> EXERCISE GOAL
Every entry below must be repeated exactly; skip the pictures.

Stored entries
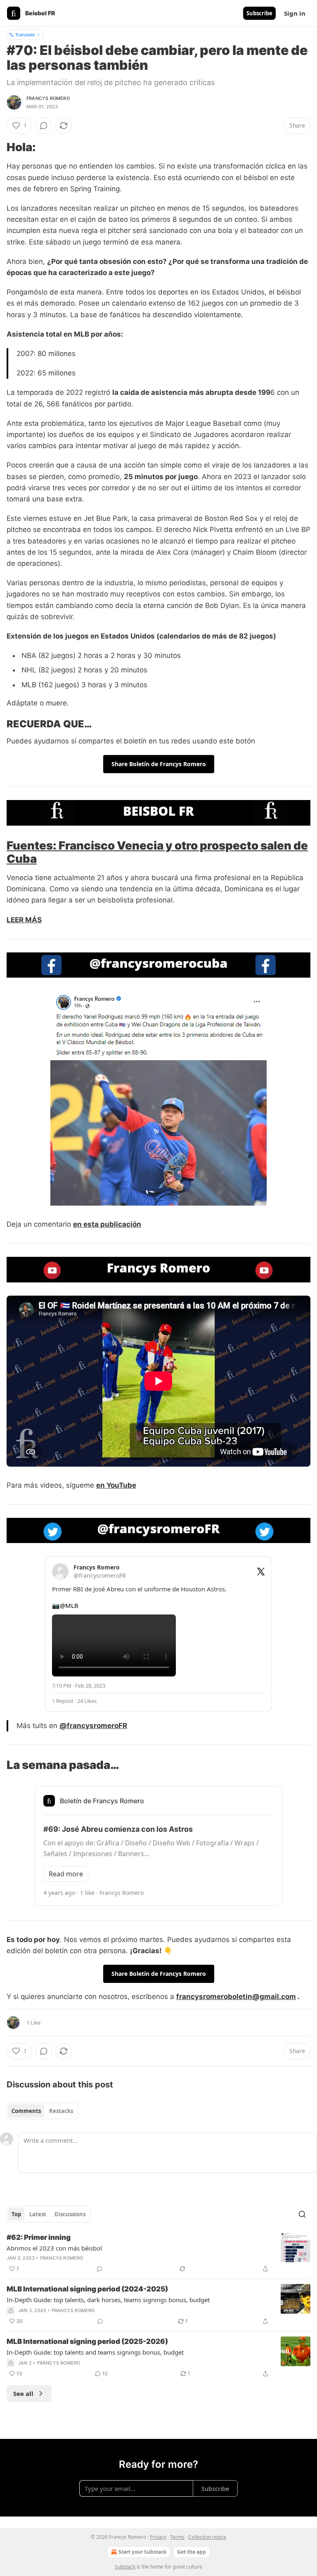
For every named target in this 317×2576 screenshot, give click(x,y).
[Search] (302, 2214)
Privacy (158, 2536)
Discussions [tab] (69, 2214)
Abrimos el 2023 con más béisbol (54, 2248)
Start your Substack (142, 2551)
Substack (125, 2566)
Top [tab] (16, 2214)
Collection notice (207, 2536)
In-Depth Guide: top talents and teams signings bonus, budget (95, 2352)
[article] (158, 2253)
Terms (177, 2536)
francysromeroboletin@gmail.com (236, 1996)
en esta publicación (107, 1224)
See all (23, 2393)
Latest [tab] (37, 2214)
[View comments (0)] (43, 125)
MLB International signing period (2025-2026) (87, 2341)
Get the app (191, 2551)
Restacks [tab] (61, 2111)
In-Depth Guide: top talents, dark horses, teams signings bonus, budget (108, 2300)
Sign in (294, 13)
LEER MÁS (24, 920)
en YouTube (116, 1485)
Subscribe (259, 13)
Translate (25, 34)
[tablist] (42, 2111)
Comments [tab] (26, 2111)
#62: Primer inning (39, 2237)
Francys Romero (48, 98)
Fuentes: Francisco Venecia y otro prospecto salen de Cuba (157, 852)
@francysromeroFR (93, 1725)
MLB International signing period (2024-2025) (87, 2289)
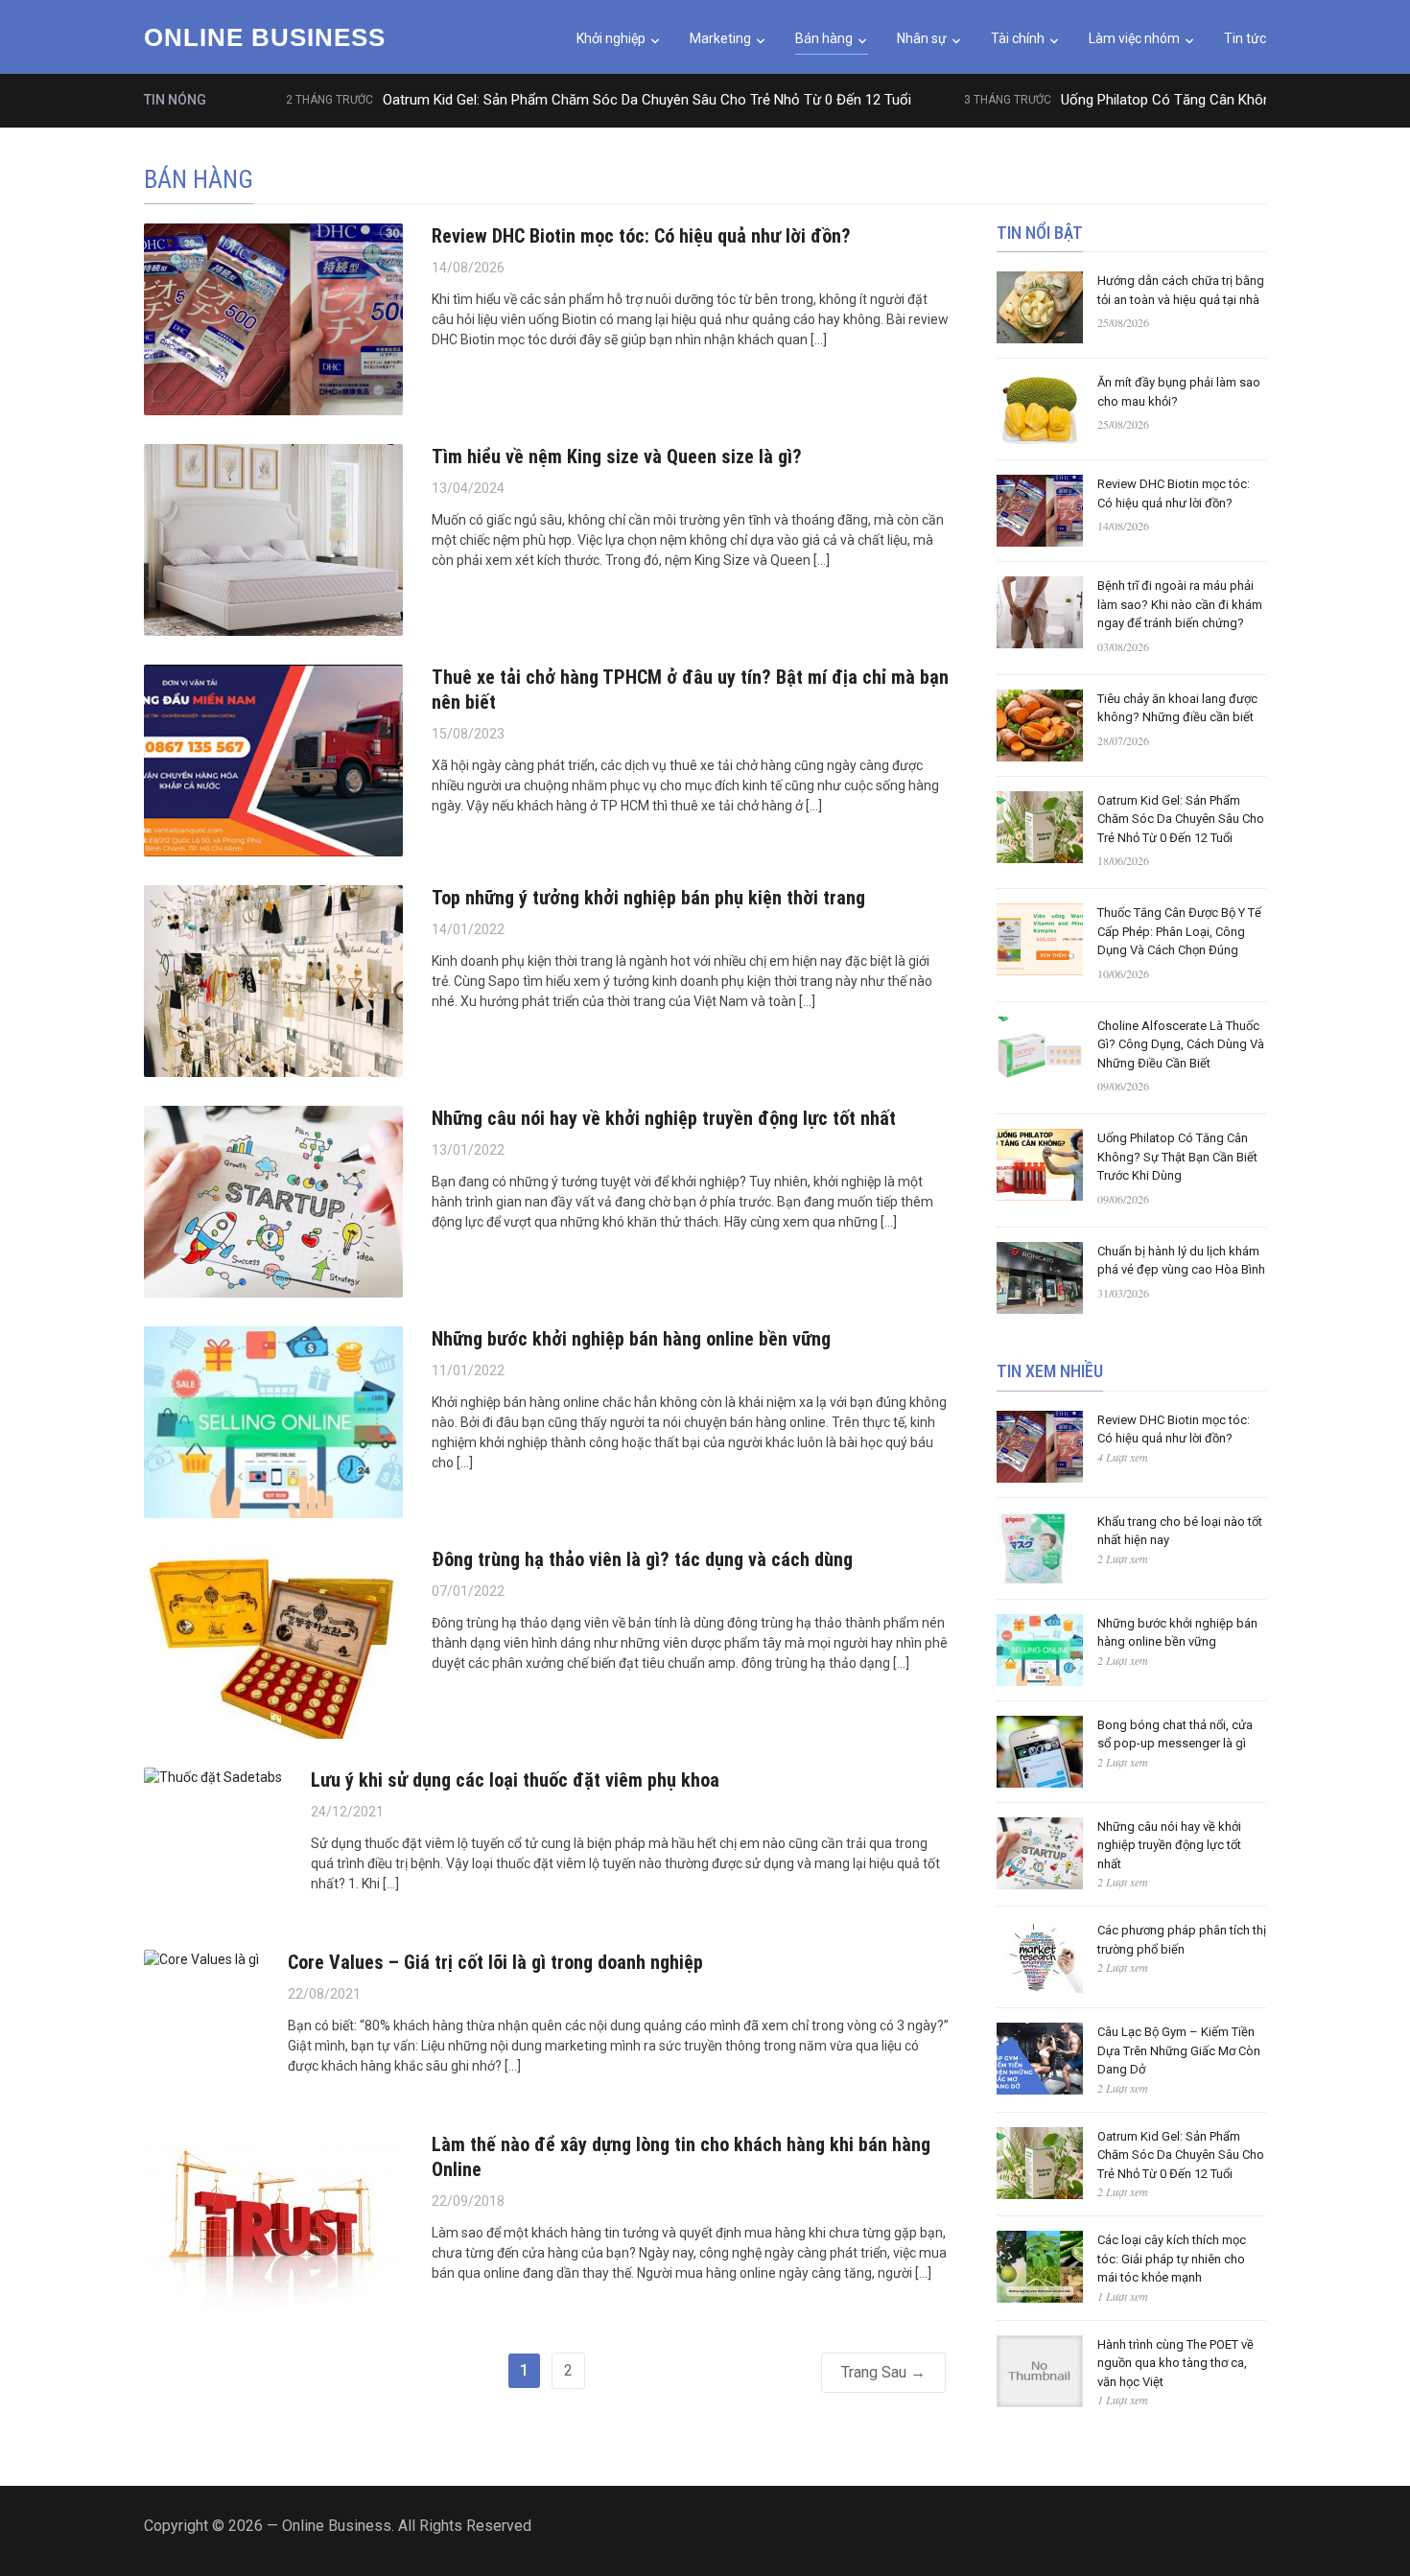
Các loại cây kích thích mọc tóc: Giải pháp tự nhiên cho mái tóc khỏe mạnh (1171, 2258)
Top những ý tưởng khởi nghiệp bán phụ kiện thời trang (648, 897)
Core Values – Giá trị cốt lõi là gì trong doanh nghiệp (495, 1962)
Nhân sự (922, 38)
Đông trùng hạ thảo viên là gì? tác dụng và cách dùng (642, 1559)
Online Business (265, 37)
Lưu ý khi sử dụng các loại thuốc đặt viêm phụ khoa (515, 1779)
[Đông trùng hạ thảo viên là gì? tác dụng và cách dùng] (273, 1641)
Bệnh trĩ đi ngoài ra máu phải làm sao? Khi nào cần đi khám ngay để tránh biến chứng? (1179, 604)
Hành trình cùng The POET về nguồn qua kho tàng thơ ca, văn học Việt (1175, 2363)
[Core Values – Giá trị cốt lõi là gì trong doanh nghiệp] (201, 1959)
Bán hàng (824, 38)
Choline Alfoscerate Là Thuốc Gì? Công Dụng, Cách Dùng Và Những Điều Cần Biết (1180, 1044)
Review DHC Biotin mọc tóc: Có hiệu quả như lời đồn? (641, 235)
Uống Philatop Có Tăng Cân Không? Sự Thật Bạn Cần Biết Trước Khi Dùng (1177, 1157)
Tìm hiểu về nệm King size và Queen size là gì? (617, 456)
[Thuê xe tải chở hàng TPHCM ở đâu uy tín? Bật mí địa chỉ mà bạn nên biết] (273, 758)
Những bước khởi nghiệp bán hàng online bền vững (631, 1338)
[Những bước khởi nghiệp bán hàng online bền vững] (273, 1420)
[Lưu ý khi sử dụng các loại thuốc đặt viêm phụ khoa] (213, 1777)
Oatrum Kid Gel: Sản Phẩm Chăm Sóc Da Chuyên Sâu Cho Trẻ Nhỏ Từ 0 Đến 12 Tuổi (592, 99)
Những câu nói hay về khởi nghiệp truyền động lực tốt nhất (664, 1118)
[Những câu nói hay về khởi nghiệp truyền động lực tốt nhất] (273, 1199)
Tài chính (1018, 38)
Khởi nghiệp (611, 38)
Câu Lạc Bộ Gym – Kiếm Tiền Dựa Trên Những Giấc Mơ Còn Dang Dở (1178, 2050)
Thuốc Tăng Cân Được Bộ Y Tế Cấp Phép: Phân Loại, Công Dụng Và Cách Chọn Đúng (1179, 931)
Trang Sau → (883, 2372)
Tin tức (1245, 38)
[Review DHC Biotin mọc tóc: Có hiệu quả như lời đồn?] (273, 317)
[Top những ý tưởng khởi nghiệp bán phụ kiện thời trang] (273, 979)
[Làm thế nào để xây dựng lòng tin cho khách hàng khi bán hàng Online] (273, 2226)
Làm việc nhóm (1134, 38)
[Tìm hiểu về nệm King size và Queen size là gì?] (273, 538)
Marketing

> RESPONSE BOX
For every named target in this 317×2576 screenshot, give click(x,y).
[Search] (302, 2214)
Privacy (158, 2536)
Discussions [tab] (69, 2214)
Abrimos el 2023 con más béisbol (54, 2248)
Start your Substack (142, 2551)
Substack (125, 2566)
Top [tab] (16, 2214)
Collection notice (207, 2536)
In-Depth Guide: top talents and teams signings bonus, budget (95, 2352)
[article] (158, 2253)
Terms (177, 2536)
francysromeroboletin@gmail.com (236, 1996)
en esta publicación (107, 1224)
See all (23, 2393)
Latest [tab] (37, 2214)
[View comments (0)] (43, 125)
MLB International signing period (2025-2026) (87, 2341)
Get the app (191, 2551)
Restacks [tab] (61, 2111)
In-Depth Guide: top talents, dark horses, teams signings bonus, budget (108, 2300)
Sign in (294, 13)
LEER MÁS (24, 920)
en YouTube (116, 1485)
Subscribe (259, 13)
Translate (25, 34)
[tablist] (42, 2111)
Comments [tab] (26, 2111)
#62: Primer inning (39, 2237)
Francys Romero (48, 98)
Fuentes: Francisco Venecia y otro prospecto salen de Cuba (157, 852)
@francysromeroFR (93, 1725)
MLB International signing period (2024-2025) (87, 2289)
Các loại cây kích thích mọc tóc: Giải pháp tự nhiên cho mái tóc khỏe mạnh (1171, 2258)
Top những ý tưởng khởi nghiệp bán phụ kiện thời trang (648, 897)
Core Values – Giá trị cốt lõi là gì trong doanh nghiệp (495, 1962)
Nhân sự (922, 38)
Đông trùng hạ thảo viên là gì? tác dụng và cách dùng (642, 1559)
Online Business (265, 37)
Lưu ý khi sử dụng các loại thuốc đặt viêm phụ khoa (515, 1779)
[Đông trùng hạ thảo viên là gì? tác dụng và cách dùng] (273, 1641)
Bệnh trĩ đi ngoài ra máu phải làm sao? Khi nào cần đi khám ngay để tránh biến chứng? (1179, 604)
Hành trình cùng The POET về nguồn qua kho tàng thơ ca, văn học Việt (1175, 2363)
[Core Values – Giá trị cốt lõi là gì trong doanh nghiệp] (201, 1959)
Bán hàng (824, 38)
Choline Alfoscerate Là Thuốc Gì? Công Dụng, Cách Dùng Và Những Điều Cần Biết (1180, 1044)
Review DHC Biotin mọc tóc: Có hiệu quả như lời đồn? (641, 235)
Uống Philatop Có Tăng Cân Không? Sự Thật Bạn Cần Biết Trước Khi Dùng (1177, 1157)
Tìm hiểu về nệm King size và Queen size là gì? (617, 456)
[Thuê xe tải chở hàng TPHCM ở đâu uy tín? Bật mí địa chỉ mà bạn nên biết] (273, 758)
Những bước khởi nghiệp bán hàng online bền vững (631, 1338)
[Những bước khởi nghiệp bán hàng online bền vững] (273, 1420)
[Lưu ý khi sử dụng các loại thuốc đặt viêm phụ khoa] (213, 1777)
Oatrum Kid Gel: Sản Phẩm Chăm Sóc Da Chuyên Sâu Cho Trẻ Nhỏ Từ 0 Đến 12 Tuổi (592, 99)
Những câu nói hay về khởi nghiệp truyền động lực tốt nhất (664, 1118)
[Những câu nói hay về khởi nghiệp truyền động lực tốt nhất] (273, 1199)
Tài chính (1018, 38)
Khởi nghiệp (611, 38)
Câu Lạc Bộ Gym – Kiếm Tiền Dựa Trên Những Giấc Mơ Còn Dang Dở (1178, 2050)
Thuốc Tăng Cân Được Bộ Y Tế Cấp Phép: Phân Loại, Công Dụng Và Cách Chọn Đúng (1179, 931)
Trang Sau → (883, 2372)
Tin tức (1245, 38)
[Review DHC Biotin mọc tóc: Có hiệu quả như lời đồn?] (273, 317)
[Top những ý tưởng khởi nghiệp bán phụ kiện thời trang] (273, 979)
[Làm thế nào để xây dựng lòng tin cho khách hàng khi bán hàng Online] (273, 2226)
Làm việc nhóm (1134, 38)
[Tìm hiểu về nệm King size và Queen size là gì?] (273, 538)
Marketing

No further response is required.